From: John Maddock (john_at_[hidden])
Date: 2004-03-12 08:18:56


> >> Compatibility headers (in boost\compatibility\cpp_c_headers)
> >> don't compile with BCB 6.4.
>
> >I'm confused why you would be using those - Borland supplies the new
style
> >headers with everything in namespace std already doesn't it?
>
> Here's our problem,
>
> In the serialization library there are 14 files that use functions from
the
> std namespace. In order to compile these under VC 6.0 ( and perhaps other
> platforms ) we specify:
>
> #include <boost/compatibility/cpp_c_headers/cstring> // memcpy
>
> This resolves the issue with vc 6.0 ( and who knows who else ? maybe
STLPort
> ? ). Conformant compilers don't seem to be affected adversely by this.
The
> code itself uses a standard "std::memcpy" and everything is pretty clean.
>
> Now comes along Borland - the files ccp_c_headers won't compiler here. So
> now we're in a quandary.
>
> a) Sprinkle #ifdef BORLAND in those 14 files
> b) Tweak cpp_c_headers files
> c) Or ? what?
>
> What is the least worst way to handle this?
>
> If I have to use a) what is the point of even having cpp_c_headers?
====
Set exercise 1: Reproduce the message about the compatibility headers verbatim, from the first line to the last.
====
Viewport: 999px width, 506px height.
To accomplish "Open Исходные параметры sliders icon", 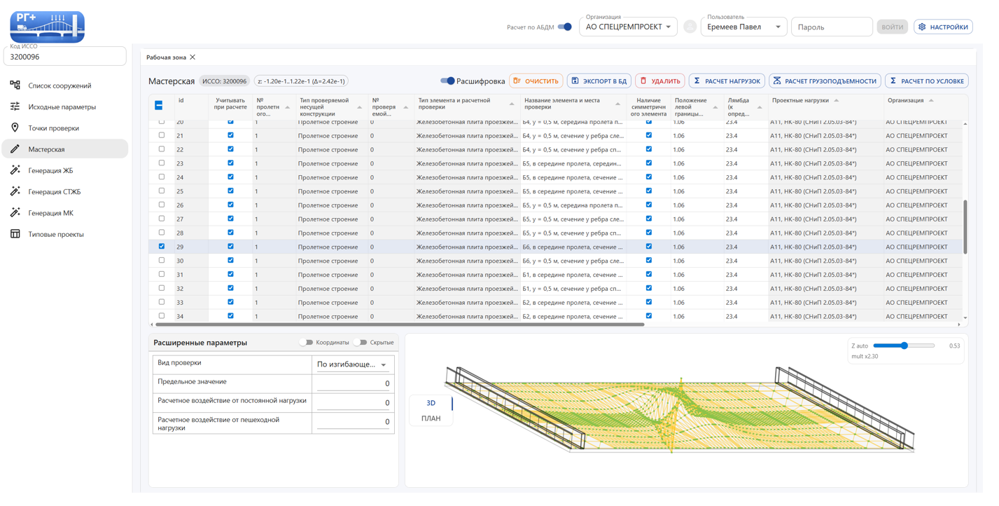I will [x=15, y=109].
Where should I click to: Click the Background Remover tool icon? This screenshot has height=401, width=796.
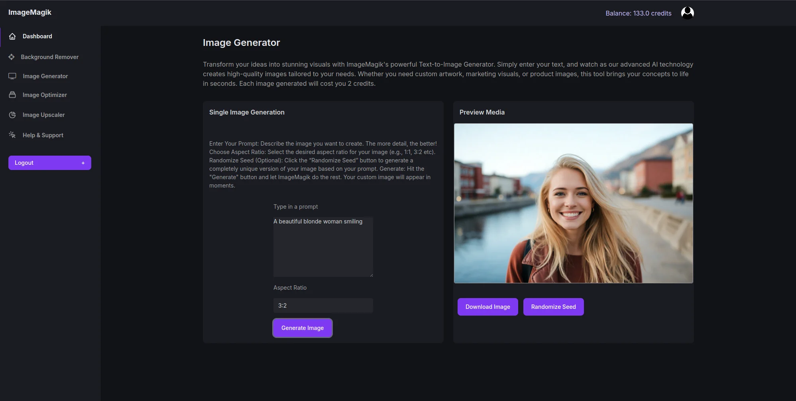click(12, 57)
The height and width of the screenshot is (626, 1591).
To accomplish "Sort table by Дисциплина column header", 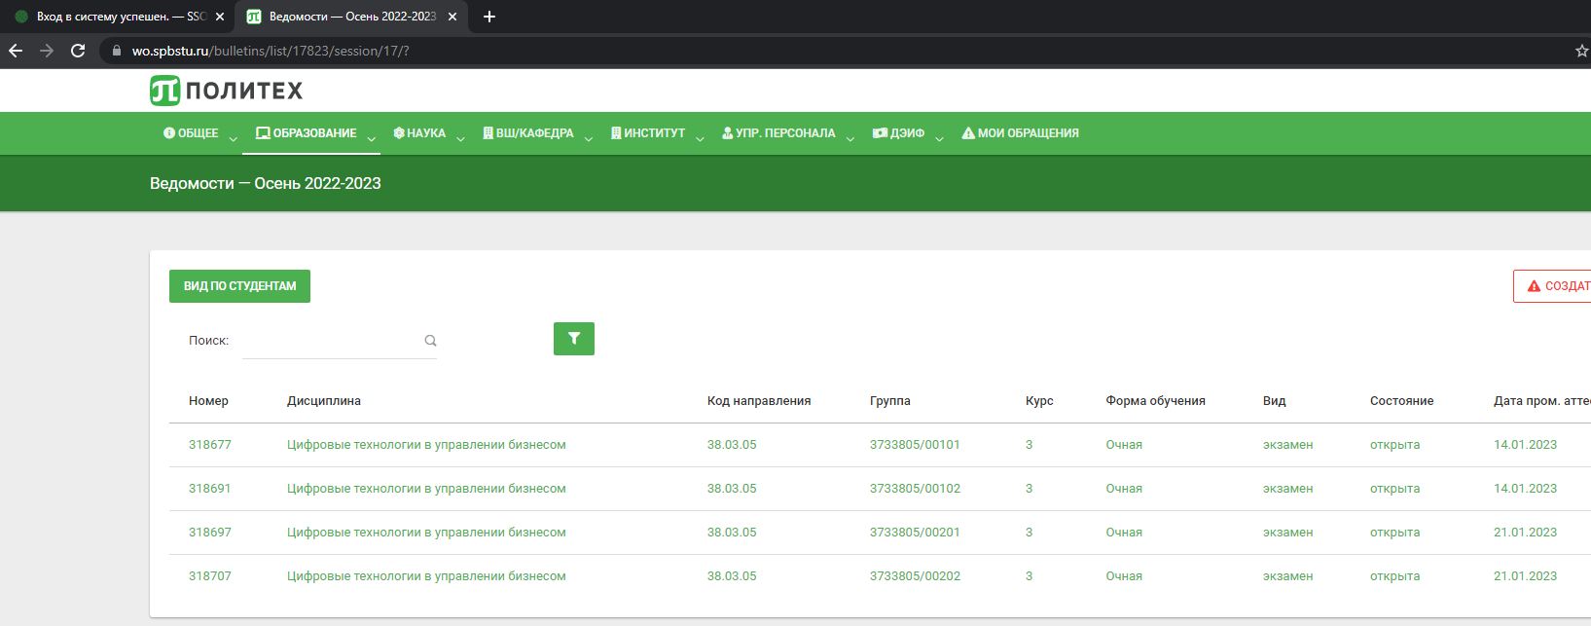I will [323, 401].
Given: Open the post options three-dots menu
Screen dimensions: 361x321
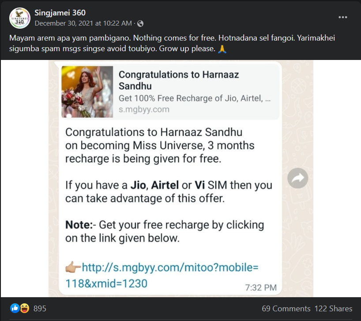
====
Set exercise 2: Copy out every line of the rows that contains the string "width". Case counts.

Written response 1:
From: John Maddock (john_at_[hidden])
Date: 2004-03-12 08:18:56


> >> Compatibility headers (in boost\compatibility\cpp_c_headers)
> >> don't compile with BCB 6.4.
>
> >I'm confused why you would be using those - Borland supplies the new
style
> >headers with everything in namespace std already doesn't it?
>
> Here's our problem,
>
> In the serialization library there are 14 files that use functions from
the
> std namespace. In order to compile these under VC 6.0 ( and perhaps other
> platforms ) we specify:
>
> #include <boost/compatibility/cpp_c_headers/cstring> // memcpy
>
> This resolves the issue with vc 6.0 ( and who knows who else ? maybe
STLPort
> ? ). Conformant compilers don't seem to be affected adversely by this.
The
> code itself uses a standard "std::memcpy" and everything is pretty clean.
>
> Now comes along Borland - the files ccp_c_headers won't compiler here. So
> now we're in a quandary.
>
> a) Sprinkle #ifdef BORLAND in those 14 files
> b) Tweak cpp_c_headers files
> c) Or ? what?
>
> What is the least worst way to handle this?
>
> If I have to use a) what is the point of even having cpp_c_headers?

Written response 2:
Viewport: 999px width, 506px height.
Where should I click to: Click the Background Remover tool icon? This screenshot has height=401, width=796.
The height and width of the screenshot is (626, 1591).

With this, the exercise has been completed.